Ritesh Batra’s “Photograph” is based on the present but yearns for the past. In the age of mobile phones, social media and fast-paced romances, Batra’s film harks back to Bollywood of the 70s, quaint romances and a Mumbai that is still stuck in time.
The problem with “Photograph” is that while the look might be retro, the events in the film are not, and the two elements when put together seem incongruous.
Miloni (Sanya Malhotra) is a meek student who doesn’t seem to have much going on in her life other than her Chartered Accountant exams. Her middle-class Gujarati parents cannot fathom that their daughter would want to do anything but study and marry a man of their choice. Ditto for Miloni.
A chance meeting with Rafiq (Nawazuddin Siddiqui), who makes a living by taking pictures of tourists, gives Miloni an escape from her dreary world. Rafi himself is looking to find a way to stop his grandmother from nagging him about finding a wife. He sends Miloni’s photograph to the old lady and says he’s in love with her. Miloni, looking for some adventure herself, agrees to keep up the charade, meeting his grandmother, humouring her, and finding herself inexplicably drawn to Rafiq.

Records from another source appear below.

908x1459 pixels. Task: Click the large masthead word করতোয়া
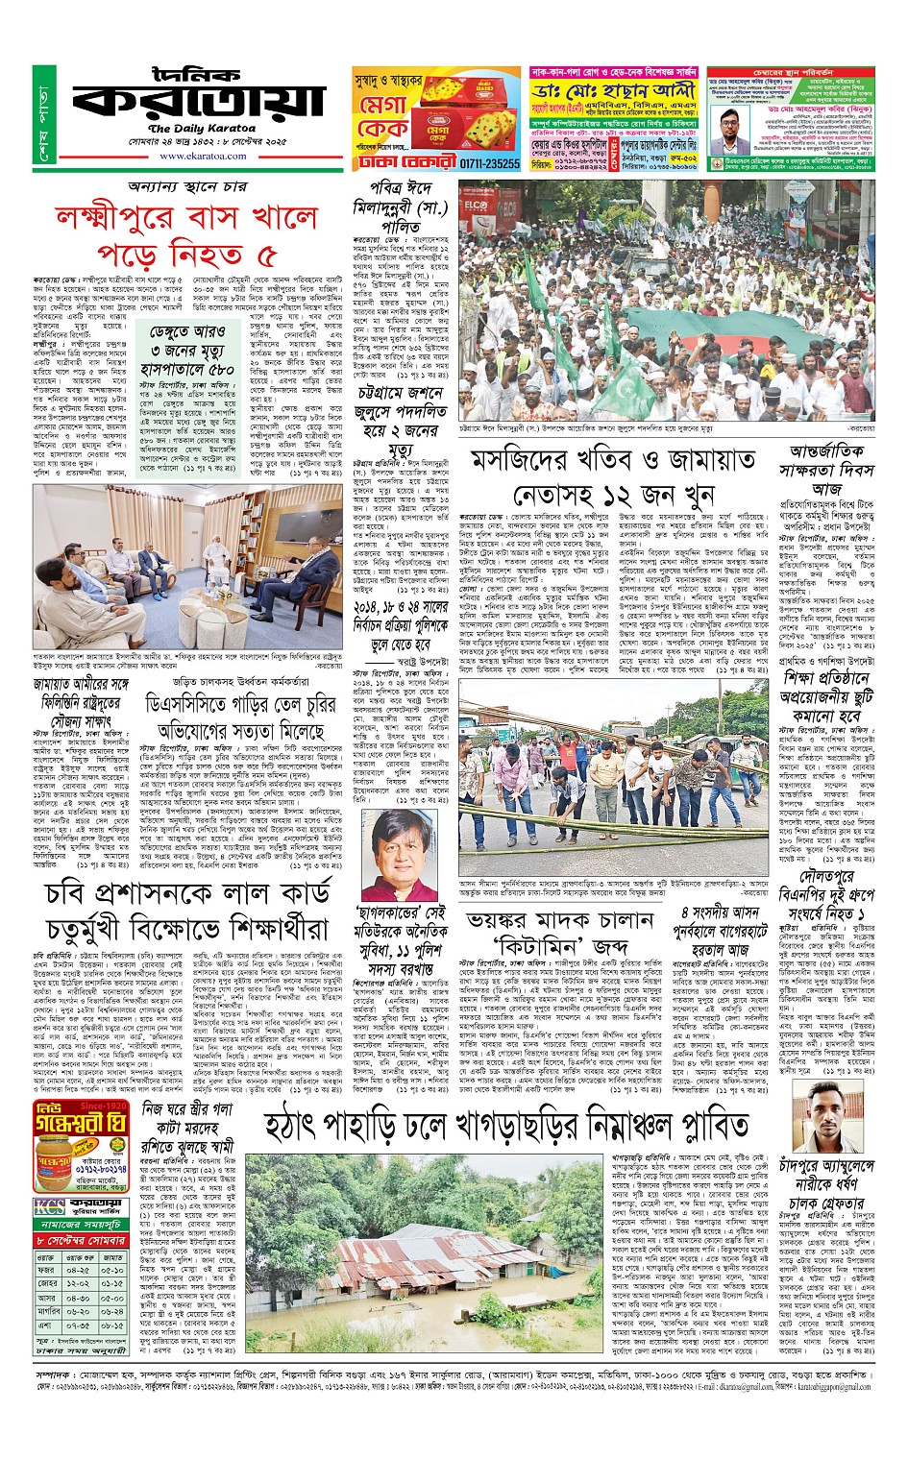(197, 99)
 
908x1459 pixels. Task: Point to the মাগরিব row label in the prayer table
(48, 1311)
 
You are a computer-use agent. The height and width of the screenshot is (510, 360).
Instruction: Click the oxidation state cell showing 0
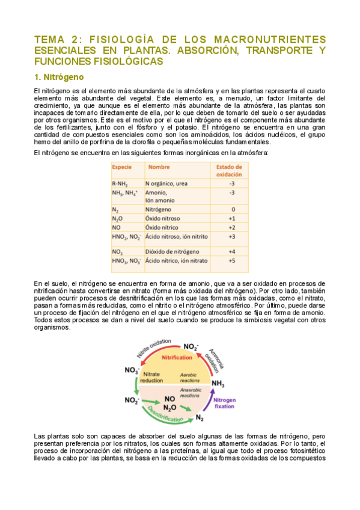(232, 209)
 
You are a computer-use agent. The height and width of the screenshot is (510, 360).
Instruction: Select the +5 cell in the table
(232, 261)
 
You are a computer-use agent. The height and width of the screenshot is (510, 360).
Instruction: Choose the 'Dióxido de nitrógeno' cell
(172, 251)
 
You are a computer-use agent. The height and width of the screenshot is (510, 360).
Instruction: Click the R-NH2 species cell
(120, 183)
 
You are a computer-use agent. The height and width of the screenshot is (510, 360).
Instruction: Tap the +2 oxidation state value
(232, 228)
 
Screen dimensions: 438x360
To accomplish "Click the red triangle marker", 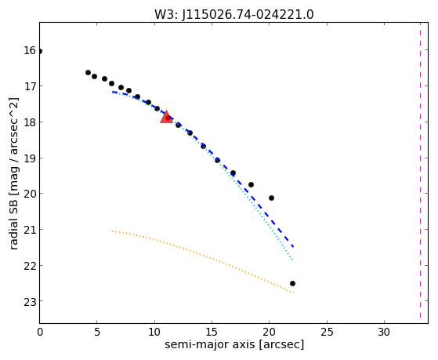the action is tap(166, 117).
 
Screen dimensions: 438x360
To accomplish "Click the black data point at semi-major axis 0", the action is tap(40, 51).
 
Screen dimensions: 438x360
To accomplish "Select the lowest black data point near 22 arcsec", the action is tap(292, 284).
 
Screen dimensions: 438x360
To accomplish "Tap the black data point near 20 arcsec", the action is tap(271, 198).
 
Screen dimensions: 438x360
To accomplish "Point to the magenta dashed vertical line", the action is tap(420, 170).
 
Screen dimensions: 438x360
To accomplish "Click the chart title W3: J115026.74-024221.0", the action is tap(234, 14).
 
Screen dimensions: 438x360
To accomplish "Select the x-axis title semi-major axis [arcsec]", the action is tap(234, 344).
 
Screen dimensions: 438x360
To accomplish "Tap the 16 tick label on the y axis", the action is tap(30, 51).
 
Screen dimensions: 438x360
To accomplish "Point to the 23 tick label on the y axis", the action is tap(30, 302).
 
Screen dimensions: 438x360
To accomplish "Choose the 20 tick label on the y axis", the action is tap(30, 194).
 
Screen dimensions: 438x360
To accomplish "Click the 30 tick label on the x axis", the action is tap(384, 332).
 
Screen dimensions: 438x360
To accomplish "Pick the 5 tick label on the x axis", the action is tap(96, 332).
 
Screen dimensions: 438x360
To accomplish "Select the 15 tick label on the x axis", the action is tap(212, 332).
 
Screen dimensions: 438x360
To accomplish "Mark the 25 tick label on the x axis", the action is tap(327, 332).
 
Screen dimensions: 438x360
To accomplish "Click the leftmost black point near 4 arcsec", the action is tap(88, 72).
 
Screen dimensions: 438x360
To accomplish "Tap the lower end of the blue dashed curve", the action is tap(293, 247).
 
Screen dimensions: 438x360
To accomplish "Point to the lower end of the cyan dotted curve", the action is tap(292, 260).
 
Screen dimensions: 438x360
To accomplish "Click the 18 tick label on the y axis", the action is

But Batra’s world, full of coy glances, long taxi drives and clandestine movie dates at an old theatre, sweeps the realities of class differences under the carpet. Miloni, used to being waited on hand and foot at home (right down to a glass of milk served by a maid), seems blind to her privilege and Rafiq’s poverty, almost romanticizing it.
She dreams of living in a village, working in the fields and sleeping under a tree. She confesses her fantasy to her maid (Geetanjali Kulkarni), who is her one connection with the world that Rafi inhabits.
To her credit, Sanya Malhotra puts in a solid performance, pulling off the role of a shy, conservative student who wants to break free with aplomb. Siddiqui is not as accomplished, thanks to a stilted role that never quite gets hold of what Rafiq wants.
Unlike his earlier film “Lunchbox” (also about an unlikely romance), which became a surprise hit at the box office, Batra’s latest offering doesn’t quite hit the sweet spot.